Das Paar war offensichtlich von der Familie der Frau verlobt worden und die Hochzeit sei bereits terminiert gewesen. Dabei soll das angebliche Opfer ihn – den Angeklagten – wegen angeblicher anderer Beziehungen auf aggressive Weise beschimpft haben. In diesem Zusammenhang soll auch die Drohung einer falschen Vergewaltigung gefallen sein.
Anspruch auf Entschädigung
Der Angeklagte wurde von allen Vorwürfen vom Gericht freigesprochen.
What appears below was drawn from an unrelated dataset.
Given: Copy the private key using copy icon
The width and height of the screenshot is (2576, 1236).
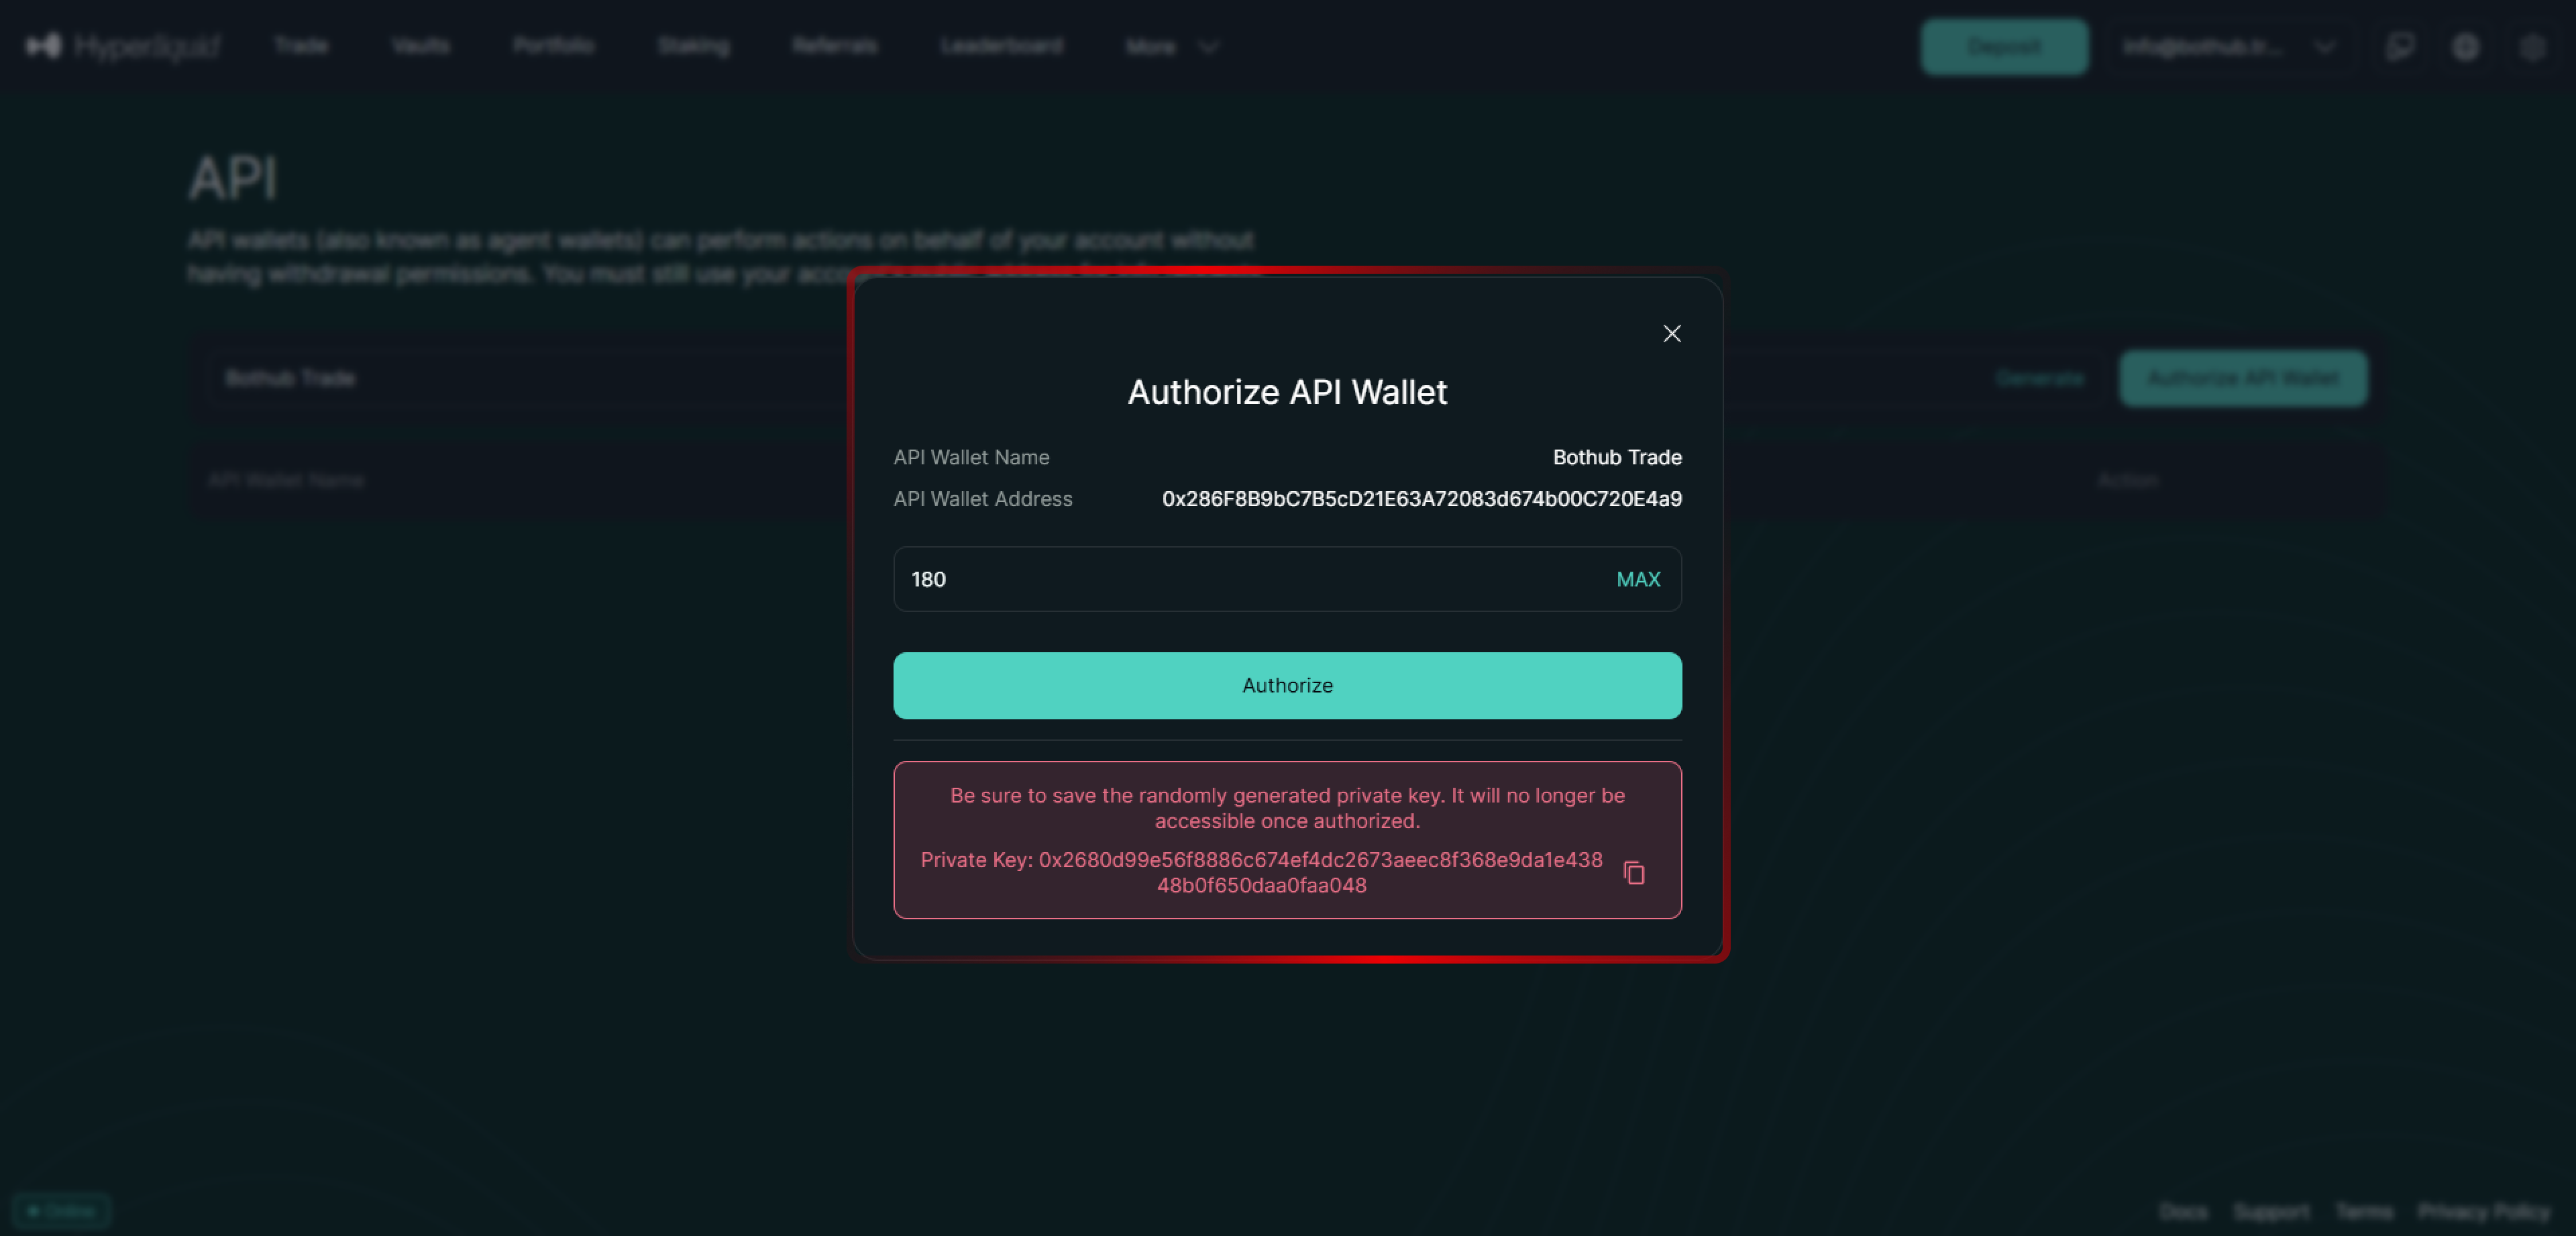Looking at the screenshot, I should click(1634, 873).
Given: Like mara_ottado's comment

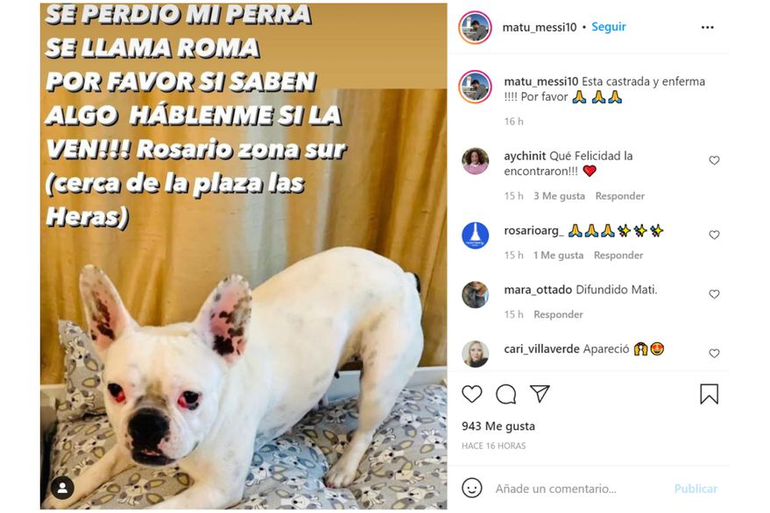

Mehr noch: Da er sich im Zeitraum zwischen 21. November 2024 und 20. Mai 2025 in Untersuchungshaft befand, hat er zudem Anspruch auf eine Haftentschädigung, falls er diese in Anspruch nehmen will, so der Gerichtsentscheid. Er war bereits an jenem 20. Mai in Freiheit gekommen, nachdem die „Verlobte“ die Vorwürfe nicht mehr aufrechterhielt.
Wie es mit der Frau weitergeht, ist nicht bekannt. Möglicherweise wird die Stuttgarter Staatsanwaltschaft sie wegen Freiheitsberaubung und falscher Anschuldigung zur Anklage bringen. Das Gesetz sieht hierzu Geldstrafen bis Freiheitsstrafen vor.